Report every line of the data below that contains the word "width".

◆ GIVEN DATA ◆
————————
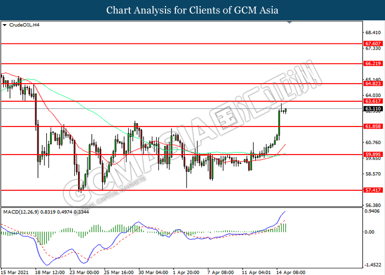Select the current price label 63.110
The height and width of the screenshot is (275, 385).
pyautogui.click(x=373, y=109)
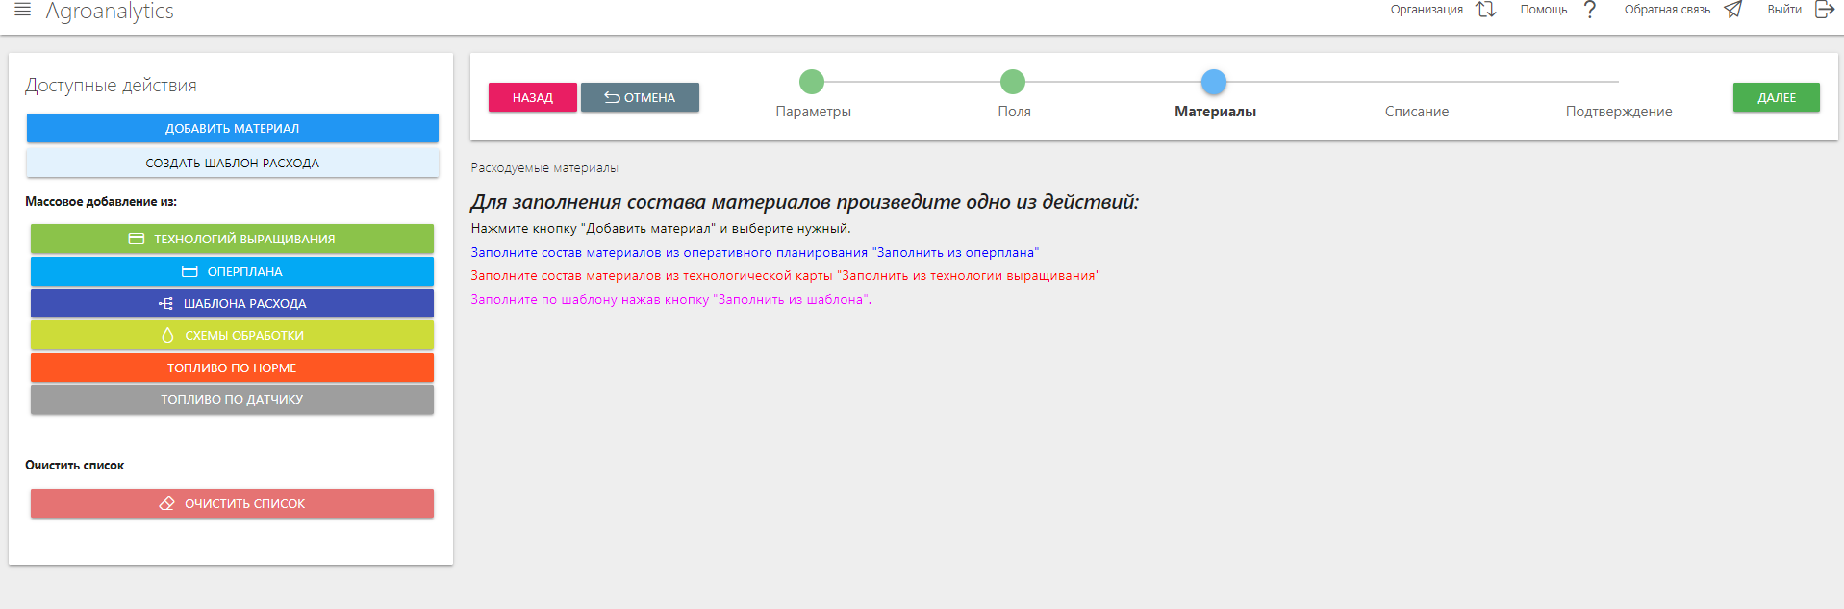
Task: Select the current Материалы step marker
Action: [1214, 82]
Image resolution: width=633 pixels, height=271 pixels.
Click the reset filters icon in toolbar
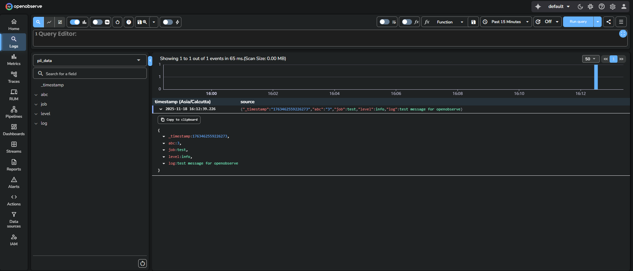click(117, 22)
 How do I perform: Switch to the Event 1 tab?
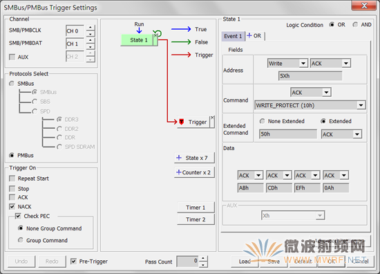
————————
◆ THE RESPONSE ◆
The height and width of the screenshot is (275, 385).
Image resolution: width=633 pixels, height=271 pixels.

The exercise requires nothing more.